Em julho de 2022, uma nova PEC ampliou o valor do Auxílio Brasil, de R$ 400 para R$ 600, dobrou o Vale-Gás e criou um benefício de R$ 1 mil para caminhoneiros e taxistas às vésperas das eleições.

QUAIS FORAM OS IMPACTOS DO TETO DE GASTOS NA ECONOMIA?
Celebrado por parte dos economistas e pelo mercado, e atacado por defensores de mais recursos para políticas públicas, o teto se tornou a principal âncora das contas do governo, sendo apontado como o mecanismo que ajudou a controlar as finanças do governo, após um cenário de descontrole e perda do grau de investimento, em 2015. Ele serviu para ancorar expectativas de investidores e segurar os juros.
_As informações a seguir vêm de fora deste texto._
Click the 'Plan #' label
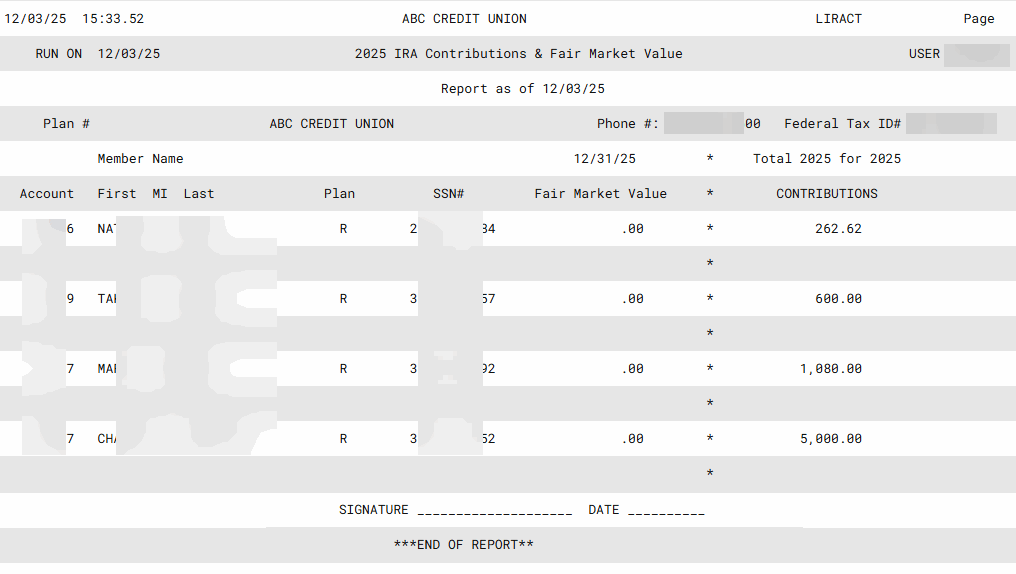This screenshot has height=574, width=1016. 66,124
Os sucessivos dribles ao teto, no entanto, foram minando a sua força.

ATÉ QUANDO ELE VALE, APÓS A PEC DA GASTANÇA?
A emenda promulgada estabelece que o governo federal vai apresentar ao Congresso até o fim de agosto uma nova regra para as contas públicas em substituição ao teto. Logo nos primeiros dias do terceiro mandato do presidente Luiz Inácio Lula da Silva, o ministro da Fazenda, Fernando Haddad, firmou o compromisso de enviar ao Congresso a proposta ainda no primeiro semestre. A promessa é uma tentativa de transmitir a mensagem de austeridade fiscal, após a aprovação da PEC da Gastança, que autorizou o aumento de despesas. A emenda determina que, uma vez aprovado o projeto de lei com o novo arcabouço fiscal, o teto de gastos fica revogado.

QUAIS SÃO AS ALTERNATIVAS EM DISCUSSÃO PARA SUBSTITUÍ-LO?
Recentemente, o novo secretário do Tesouro, Rogério Ceron, indicou em entrevista à Folha a possibilidade de a nova regra fiscal dar flexibilidade a investimentos públicos, mas prever limitação maior para despesas correntes (que incluem salários e benefícios).
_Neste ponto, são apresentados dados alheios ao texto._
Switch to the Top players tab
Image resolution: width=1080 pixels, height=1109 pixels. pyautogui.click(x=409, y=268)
Desde o fim do ano passado, o Tesouro trabalha em uma reformulação do teto de gastos que autoriza o crescimento real das despesas conforme o nível e a trajetória da dívida pública, a uma taxa a ser definida a cada dois anos. A regra também concede um bônus de ampliação dos gastos em caso de melhora do superávit nas contas públicas.

Os economistas Arminio Fraga (ex-presidente do Banco Central) e Marcos Mendes (do Insper e um dos pais do teto atual) propõem uma âncora fiscal com meta de redução da relação dívida/PIB (que mede a saúde financeira do governo) para 65% até 2032, por meio da limitação do crescimento do gasto.

“A receita seria estimada para um horizonte de tempo e o gasto seria limitado de forma a atingir, na média, o superávit primário necessário para trazer a dívida ao nível desejado”, dizem.

O economista Felipe Salto sugere que o teto de gastos seja substituído por um teto de dívida, a partir de limitadores para a dívida pública, com meta de superávit primário calculada com base na trajetória dessa dívida. “A vantagem da proposta é reorientar a política fiscal para aquilo que realmente importa, que é trajetória da dívida, e evitar uma política fiscal excessivamente contracionista”, disse à Folha.